Anyways, so I tell them the situation and while I don't remember the specifics of the conversation, I know I didn't leave the conversation feeling more riled up. I remember feeling justified, validated, grateful, and humbled. 

So besides the fact that I have a great best friend that has learned to converse with me in a way that is helpful, I was thinking about my frustration toward this particular person and started reflecting. While I am convinced that I'm right,  I am also convinced that they deserve to be treated with dignity. That I can feel angry, hurt, mad, frustrated with them (it's an ongoing feeling with this person), it's also possible to feel all of those with integrity. It's not always quite as fulfilling at the moment, but it's more worthwhile. 

So while I may still text or tell my safe people my frustrations/anger/hurt/discontent and maybe explicitly directed at a particular person or situation, I want to keep learning how to feel those things while still honoring them. Ultimately, it's because of my relationship with Christ that rolls over and anchors me. He anchors me to stay rooted in grace, patience, love, peace, goodness. 
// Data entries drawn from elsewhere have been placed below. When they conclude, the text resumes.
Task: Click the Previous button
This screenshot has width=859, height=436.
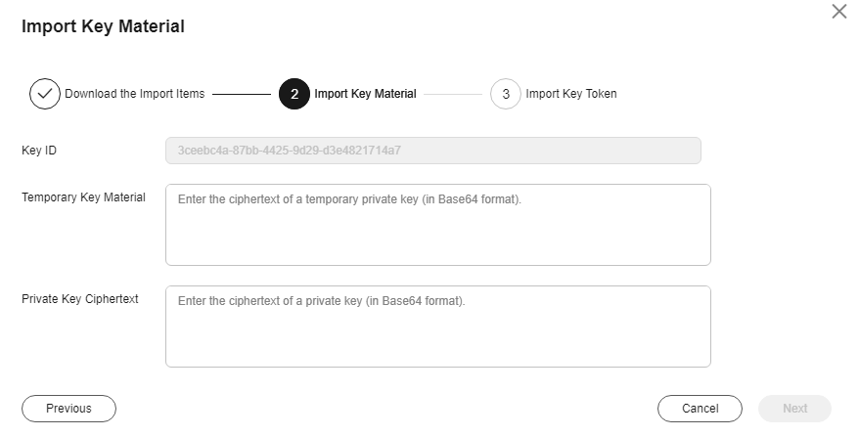Action: 69,409
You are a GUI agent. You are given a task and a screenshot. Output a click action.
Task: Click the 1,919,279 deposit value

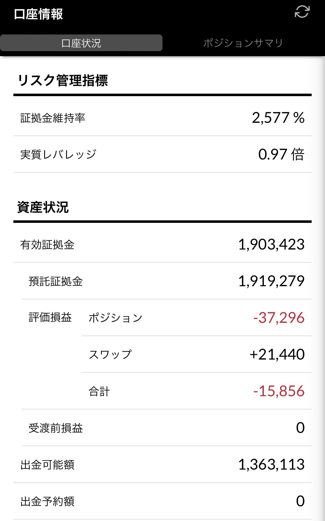[x=271, y=281]
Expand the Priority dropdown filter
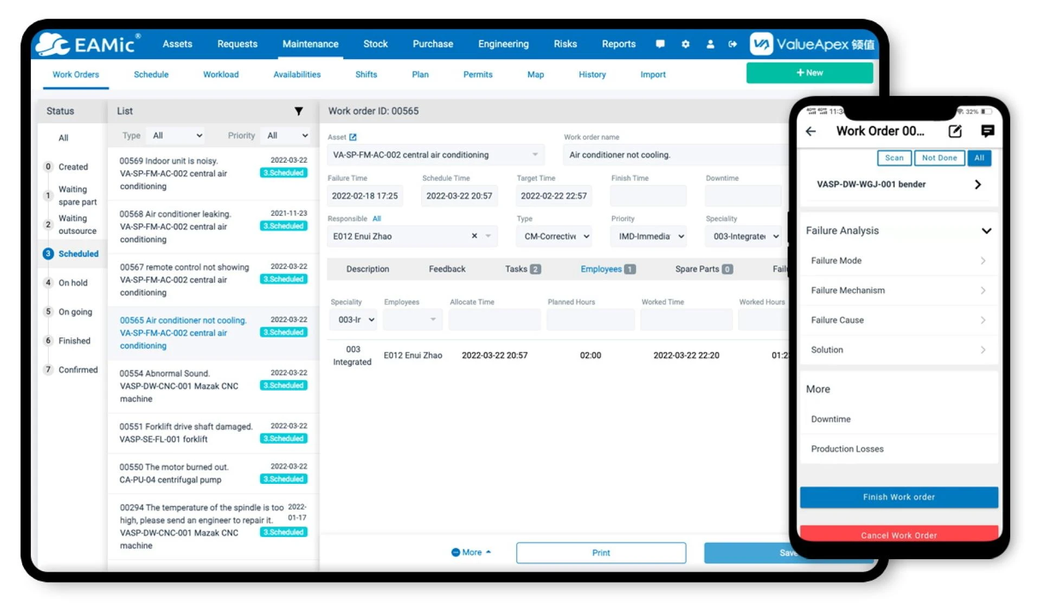The height and width of the screenshot is (614, 1041). point(286,135)
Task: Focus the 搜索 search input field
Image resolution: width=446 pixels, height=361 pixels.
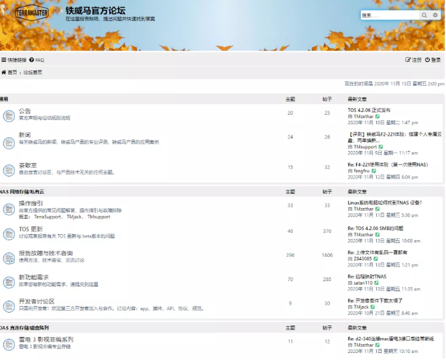Action: pos(388,15)
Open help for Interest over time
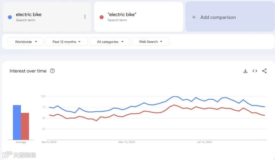 52,71
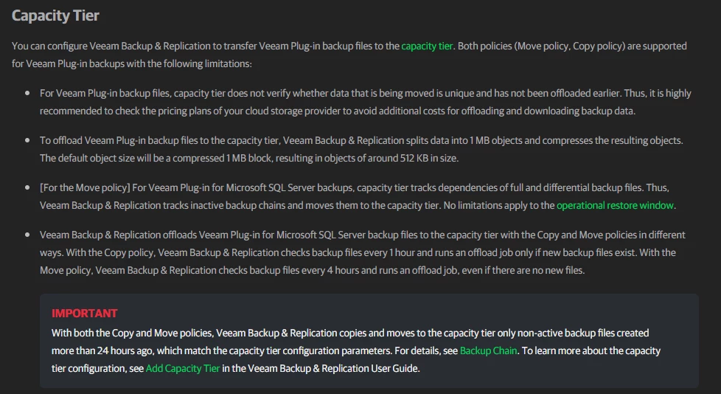Open the "Backup Chain" link

coord(488,350)
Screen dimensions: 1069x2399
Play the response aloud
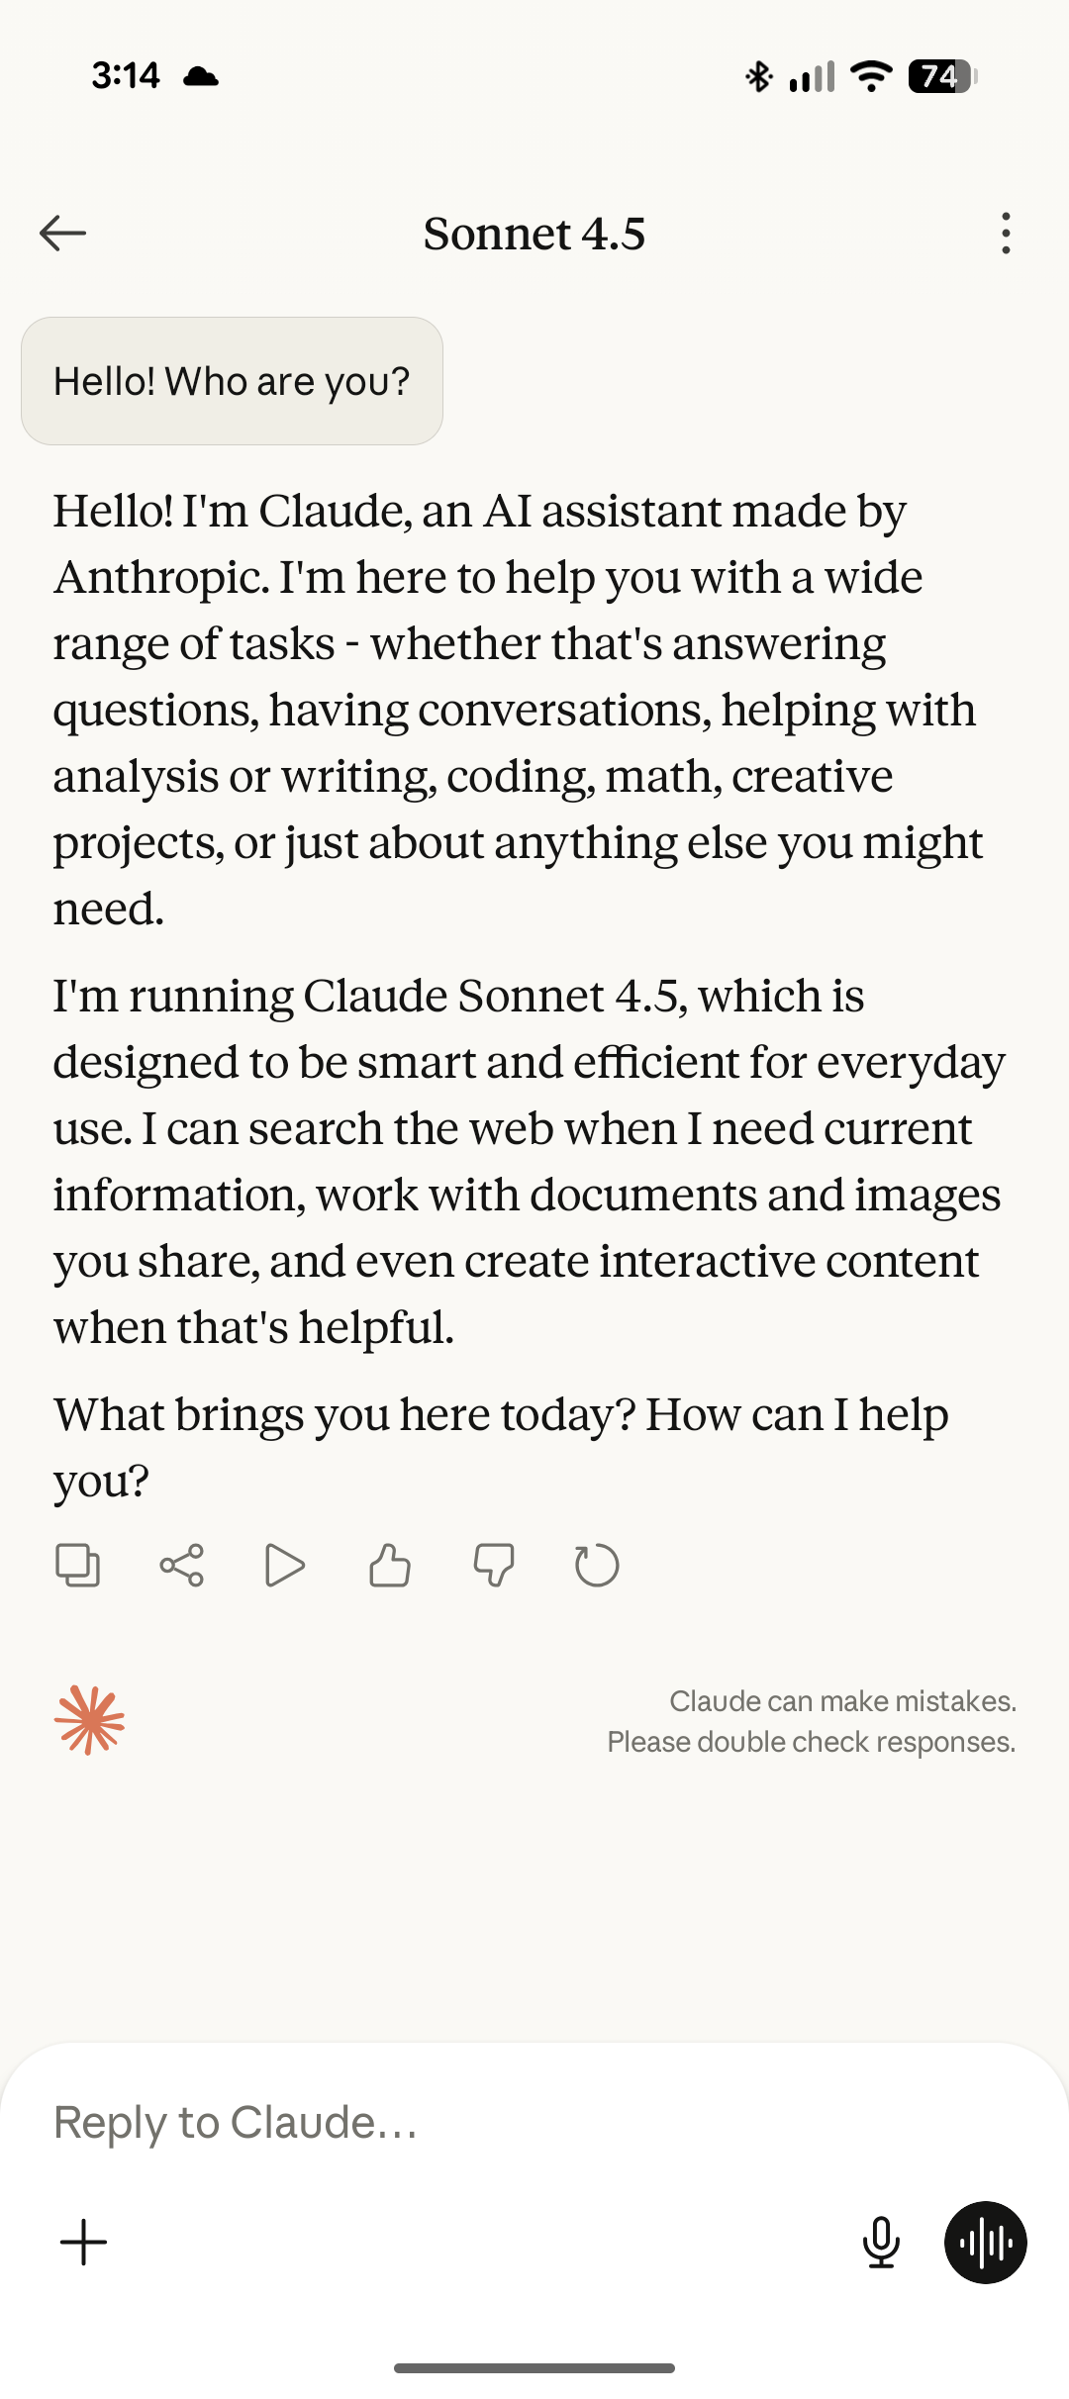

It doesn't mean I can't be mad or upset or hurt or angry. Feelings are so important. And I want to have those feelings while maintaining my integrity. I may fall apart or come unglued with my safe people, but I don't want to take part in gossip, rumors, or hurtfulness. And sometimes it's hard when someone is nonsensical and it can be justified to partake in those things. But it's not the right thing to do. Maintain your integrity. And when you lose it, give yourself some grace.